Your goal => In the article below about the Royal Alexandra Hospital's new milk bar, why was preparing breast milk for the babies challenging before? Answer in one to three sentences.

Text excerpt =>

Royal Alexandra Hospital opens new milk bar for sick and premature infants
Posted May 15, 2025 5:10 pm.
Last Updated May 15, 2025 6:28 pm.
A big change is coming to how some of the smallest Albertans are fed at the Royal Alexandra Hospital.
Dilara Polat and her husband’s daughter Zoe was born at 25 weeks.
“A very surprised micro-premature baby,” said Polat.
She is one of the first mothers to take part in a new ‘milk bar’. Saying that before, she would need to work with the nurses to modify her milk for Zoe.
“Nurses are working less on milk prep and more focusing on my baby, which is very reassuring,” said Polat.
The new hospital department includes eight specially trained milk room staff who prepare mothers’ breast milk for preterm and sick babies with compromised immune systems ahead of time.
This nurse telling me this frees up her colleagues to help others and decreases the risk of infection, so this life-saving work goes uninterrupted in a safer environment than before.
“It was challenging because there was no dedicated space to do it, and it took up to 20 per cent of the nurses’ time,” explained Heather Chinnery, the manager of advanced practice nursing at the Stollery NICU at the Royal Alexandra Hospital.
And for mothers like Polat, it gives her more control over the timing of her days.
“Knowing that there’s a time schedule where they’re working on things actually puts me in a routine so I can sleep, eat, and take care of myself,” she explained.
The milk bar at the Stollery Children’s Hospital’s Neonatal Intensive Care Unit at the Royal Alexandra Hospital is the first of its kind in Alberta. But a similar milk room is set to open in Calgary this summer at Alberta Children’s Hospital.

Record set =>
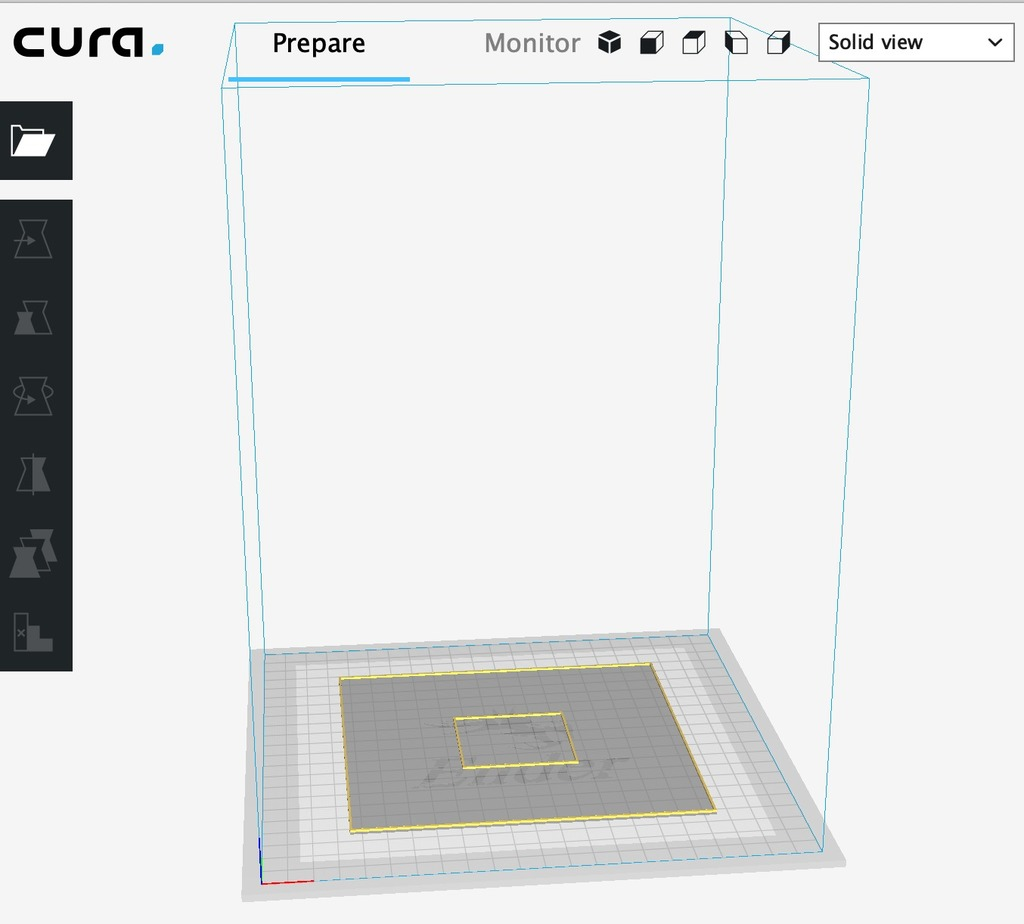Switch to the Right side view
Screen dimensions: 1024x924
click(x=779, y=42)
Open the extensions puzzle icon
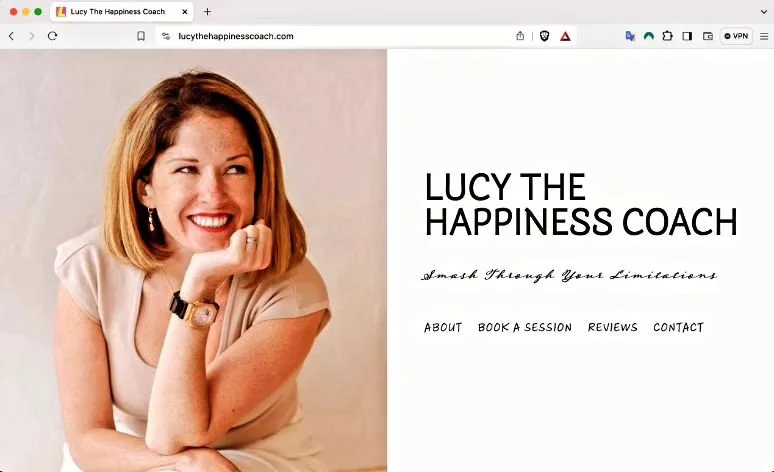This screenshot has width=774, height=472. (x=667, y=36)
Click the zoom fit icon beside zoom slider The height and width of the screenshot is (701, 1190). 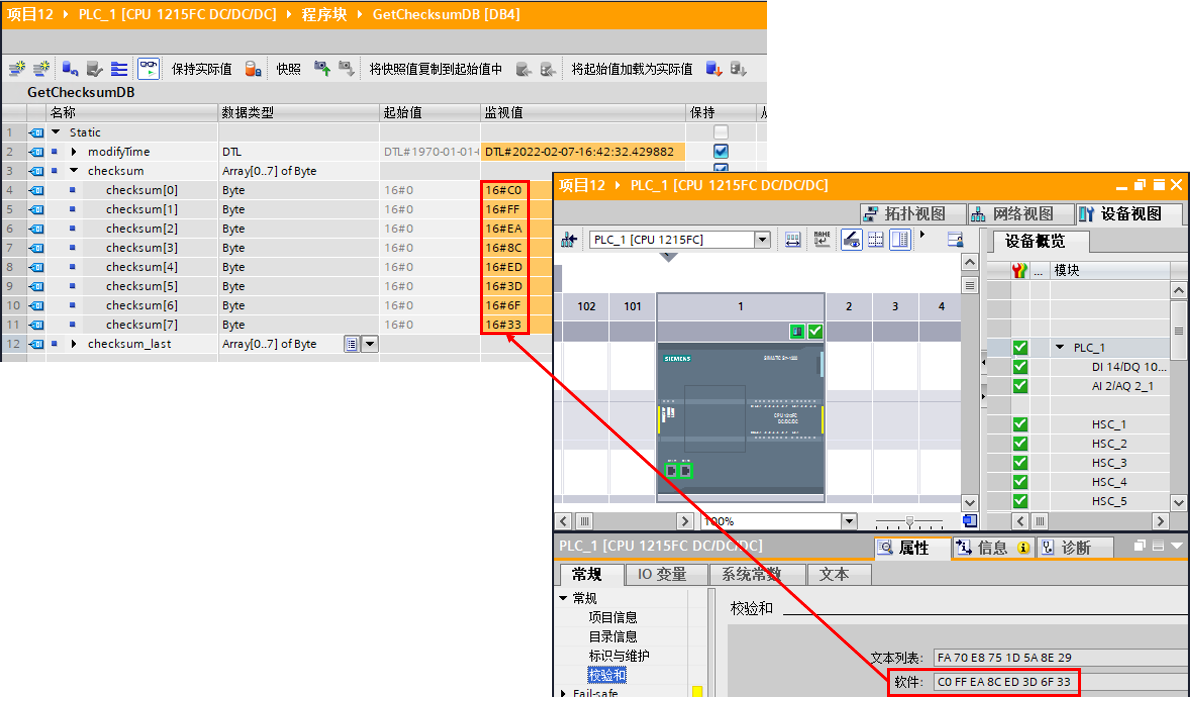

Reply to the task => There was no dedicated space for preparing the milk. The work also took up to 20 percent of the nurses' time.